Chaque samedi, l’actualité lotoise vue par Philippe Mellet et surtout par ses chats.

C’était mercredi. A peine 9 heures. Coup de sonnette. Je suis encore sous la douche. Je me précipite après avoir enfilé un peignoir. Trop tard. Je descends l’escalier en pierre que j’entends déjà la voiture redémarrer. Zut. Mais qui était- ce ? Le facteur ? D’ordinaire, il passe entre 11 heures et midi. Un VRP espérant me démontrer en ces temps particuliers les vertus de je ne sais quel robot- mixeur-cuiseur capable aussi de réaliser son propre pain bien croustillant (vu le nombre de photos que j’ai vu passer sur Facebook c’était devenu très tendance durant le confinement…) ? Et à voix haute, je m’étonne encore : « Quand même pas un livreur ? De toute façon, je n’ai rien commandé ! » Et là, une petite voix me répond sur un ton presque amusé. « Toi non, mais moi oui… » C’était Sibelle.

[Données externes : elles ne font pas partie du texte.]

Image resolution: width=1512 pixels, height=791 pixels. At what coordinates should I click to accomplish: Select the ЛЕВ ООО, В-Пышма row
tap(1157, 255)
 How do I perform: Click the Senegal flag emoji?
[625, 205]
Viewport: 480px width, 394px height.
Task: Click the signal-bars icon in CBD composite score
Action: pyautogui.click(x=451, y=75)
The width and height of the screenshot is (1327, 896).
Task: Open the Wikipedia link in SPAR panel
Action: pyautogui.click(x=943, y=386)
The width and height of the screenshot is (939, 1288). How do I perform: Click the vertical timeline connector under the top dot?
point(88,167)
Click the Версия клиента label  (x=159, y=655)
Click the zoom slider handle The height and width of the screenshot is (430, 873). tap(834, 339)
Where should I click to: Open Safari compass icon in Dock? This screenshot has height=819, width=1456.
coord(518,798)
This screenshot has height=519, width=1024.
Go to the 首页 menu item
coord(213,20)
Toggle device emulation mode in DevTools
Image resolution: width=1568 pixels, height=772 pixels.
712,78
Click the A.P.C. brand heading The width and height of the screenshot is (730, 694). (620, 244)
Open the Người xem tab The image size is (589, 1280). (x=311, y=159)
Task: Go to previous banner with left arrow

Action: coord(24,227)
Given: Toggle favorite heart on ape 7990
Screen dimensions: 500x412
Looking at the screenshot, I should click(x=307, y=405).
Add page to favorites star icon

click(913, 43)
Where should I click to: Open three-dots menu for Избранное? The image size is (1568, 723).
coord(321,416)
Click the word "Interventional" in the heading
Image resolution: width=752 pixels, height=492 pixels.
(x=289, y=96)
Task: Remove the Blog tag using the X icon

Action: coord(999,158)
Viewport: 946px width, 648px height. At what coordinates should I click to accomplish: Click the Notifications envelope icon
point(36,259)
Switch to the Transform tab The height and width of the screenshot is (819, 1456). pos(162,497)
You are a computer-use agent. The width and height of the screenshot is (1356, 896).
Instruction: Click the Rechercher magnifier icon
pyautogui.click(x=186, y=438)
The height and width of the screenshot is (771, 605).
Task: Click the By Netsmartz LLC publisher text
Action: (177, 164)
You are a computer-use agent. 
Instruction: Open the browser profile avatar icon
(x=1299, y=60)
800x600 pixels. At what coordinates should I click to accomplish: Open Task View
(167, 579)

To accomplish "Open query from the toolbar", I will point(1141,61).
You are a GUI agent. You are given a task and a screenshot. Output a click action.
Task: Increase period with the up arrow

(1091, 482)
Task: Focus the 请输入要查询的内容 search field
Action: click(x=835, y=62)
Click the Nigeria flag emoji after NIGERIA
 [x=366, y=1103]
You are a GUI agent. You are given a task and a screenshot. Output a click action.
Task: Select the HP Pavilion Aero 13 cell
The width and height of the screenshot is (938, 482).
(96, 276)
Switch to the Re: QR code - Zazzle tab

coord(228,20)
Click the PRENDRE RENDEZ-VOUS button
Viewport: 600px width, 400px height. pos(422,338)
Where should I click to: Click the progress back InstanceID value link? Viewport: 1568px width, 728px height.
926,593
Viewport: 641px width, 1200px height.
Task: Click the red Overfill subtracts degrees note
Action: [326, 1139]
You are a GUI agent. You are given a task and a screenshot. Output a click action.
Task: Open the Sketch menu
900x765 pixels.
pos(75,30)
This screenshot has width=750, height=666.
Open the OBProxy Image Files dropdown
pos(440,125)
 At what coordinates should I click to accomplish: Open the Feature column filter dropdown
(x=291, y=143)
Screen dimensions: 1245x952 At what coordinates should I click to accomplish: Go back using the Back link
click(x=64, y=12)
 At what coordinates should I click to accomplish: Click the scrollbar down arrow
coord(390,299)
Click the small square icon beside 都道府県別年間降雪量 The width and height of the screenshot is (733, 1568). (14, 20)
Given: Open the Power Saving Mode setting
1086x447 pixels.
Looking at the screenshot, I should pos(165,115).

Ma chère protégée féline était déjà affairée à préparer son marathon. Un agent du Conseil départemental venait de lui déposer un sac en papier aux couleurs du Lot contenant le nécessaire, c’est-à-dire d’abord du tissu, pour confectionner une cinquantaine de masques. Sans rien me dire, ma tigresse domestique s’était inscrite quelques jours plus tôt via Internet comme volontaire bénévole pour participer à l’opération destinée à doter chaque habitant du 46 de deux masques (selon l’objectif affiché) afin de continuer à faire front face au coronavirus une fois le déconfinement amorcé… Sibelle est ensuite allée s’installer dans la chambre du bas, a sorti la machine à coudre et a commencé son labeur, avec patience et précision, des qualités naturelles chez les chats. Je me suis senti tout penaud. Culpabilisant, même. Mais que voulez-vous : je ne sais pas coudre.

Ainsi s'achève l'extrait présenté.